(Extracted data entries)
********************
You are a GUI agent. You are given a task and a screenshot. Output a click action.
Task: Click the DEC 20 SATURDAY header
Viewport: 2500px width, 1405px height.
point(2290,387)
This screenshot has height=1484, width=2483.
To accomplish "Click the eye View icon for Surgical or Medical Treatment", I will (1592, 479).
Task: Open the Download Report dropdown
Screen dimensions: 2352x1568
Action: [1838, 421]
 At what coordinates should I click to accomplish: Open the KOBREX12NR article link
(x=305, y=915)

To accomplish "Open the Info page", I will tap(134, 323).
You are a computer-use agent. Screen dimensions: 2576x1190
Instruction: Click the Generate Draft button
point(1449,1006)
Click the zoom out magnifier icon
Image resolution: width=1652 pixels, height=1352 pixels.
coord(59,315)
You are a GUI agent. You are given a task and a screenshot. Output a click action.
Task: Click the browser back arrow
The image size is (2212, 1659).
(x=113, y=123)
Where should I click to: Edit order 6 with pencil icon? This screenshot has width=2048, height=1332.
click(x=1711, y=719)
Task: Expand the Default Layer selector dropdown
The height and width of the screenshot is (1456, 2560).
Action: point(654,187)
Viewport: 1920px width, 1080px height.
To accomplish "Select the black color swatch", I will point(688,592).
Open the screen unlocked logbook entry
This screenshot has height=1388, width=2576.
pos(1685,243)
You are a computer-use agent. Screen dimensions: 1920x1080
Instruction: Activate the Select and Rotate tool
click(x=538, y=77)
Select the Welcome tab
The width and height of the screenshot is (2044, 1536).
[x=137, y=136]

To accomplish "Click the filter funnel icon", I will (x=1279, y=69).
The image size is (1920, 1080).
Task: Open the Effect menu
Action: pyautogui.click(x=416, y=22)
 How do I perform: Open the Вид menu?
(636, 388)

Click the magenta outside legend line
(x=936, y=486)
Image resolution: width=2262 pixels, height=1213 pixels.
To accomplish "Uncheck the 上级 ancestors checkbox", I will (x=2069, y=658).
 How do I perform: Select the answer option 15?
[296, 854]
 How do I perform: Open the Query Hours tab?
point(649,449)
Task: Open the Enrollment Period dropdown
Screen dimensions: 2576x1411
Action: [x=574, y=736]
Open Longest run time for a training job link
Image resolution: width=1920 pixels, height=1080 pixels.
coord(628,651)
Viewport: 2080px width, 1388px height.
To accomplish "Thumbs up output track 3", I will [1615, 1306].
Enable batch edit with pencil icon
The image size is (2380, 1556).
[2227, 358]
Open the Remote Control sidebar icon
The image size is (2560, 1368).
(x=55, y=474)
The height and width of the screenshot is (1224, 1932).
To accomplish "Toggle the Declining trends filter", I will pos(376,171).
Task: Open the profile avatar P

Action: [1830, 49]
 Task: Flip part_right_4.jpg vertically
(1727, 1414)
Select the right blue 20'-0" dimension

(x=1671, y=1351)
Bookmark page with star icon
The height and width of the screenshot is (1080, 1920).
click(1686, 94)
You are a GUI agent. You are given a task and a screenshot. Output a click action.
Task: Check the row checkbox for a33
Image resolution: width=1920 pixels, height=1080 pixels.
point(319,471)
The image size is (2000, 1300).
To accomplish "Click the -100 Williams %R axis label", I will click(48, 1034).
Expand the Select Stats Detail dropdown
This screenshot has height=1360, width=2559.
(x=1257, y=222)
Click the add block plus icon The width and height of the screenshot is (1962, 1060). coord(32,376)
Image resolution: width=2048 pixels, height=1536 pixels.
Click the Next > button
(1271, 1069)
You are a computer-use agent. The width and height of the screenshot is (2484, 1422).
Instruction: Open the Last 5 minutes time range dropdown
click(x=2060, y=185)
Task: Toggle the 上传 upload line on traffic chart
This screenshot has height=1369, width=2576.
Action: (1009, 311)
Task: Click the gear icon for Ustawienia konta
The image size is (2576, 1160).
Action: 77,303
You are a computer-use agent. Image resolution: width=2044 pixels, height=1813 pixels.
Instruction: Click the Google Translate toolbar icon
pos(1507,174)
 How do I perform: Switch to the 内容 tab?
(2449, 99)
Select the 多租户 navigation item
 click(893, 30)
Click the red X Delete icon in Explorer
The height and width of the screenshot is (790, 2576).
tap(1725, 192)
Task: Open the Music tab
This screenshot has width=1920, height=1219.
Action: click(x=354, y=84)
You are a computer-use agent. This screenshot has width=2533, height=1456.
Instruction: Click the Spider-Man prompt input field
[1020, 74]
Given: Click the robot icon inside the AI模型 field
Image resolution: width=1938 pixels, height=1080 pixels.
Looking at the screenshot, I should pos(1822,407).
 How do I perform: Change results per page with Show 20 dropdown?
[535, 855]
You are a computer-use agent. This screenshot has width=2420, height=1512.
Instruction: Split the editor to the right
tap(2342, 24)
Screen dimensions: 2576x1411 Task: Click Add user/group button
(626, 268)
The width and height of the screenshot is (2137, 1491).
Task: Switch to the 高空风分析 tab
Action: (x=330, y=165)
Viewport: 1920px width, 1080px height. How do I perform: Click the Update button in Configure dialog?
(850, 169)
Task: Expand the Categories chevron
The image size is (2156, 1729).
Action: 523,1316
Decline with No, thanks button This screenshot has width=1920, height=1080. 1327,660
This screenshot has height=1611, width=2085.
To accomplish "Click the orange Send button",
********************
Filter the entries down to the lines containing "computer". Copy each of those lines.

You are a computer-use agent. Screen dimensions: 2576x1190
You are a computer-use agent. Screen dimensions: 1920x1080
You are a computer-use agent. The width and height of the screenshot is (2484, 1422).
You are a computer-use agent. Image resolution: width=2044 pixels, height=1813 pixels.
You are a computer-use agent. This screenshot has width=2533, height=1456.
You are a computer-use agent. This screenshot has width=2420, height=1512.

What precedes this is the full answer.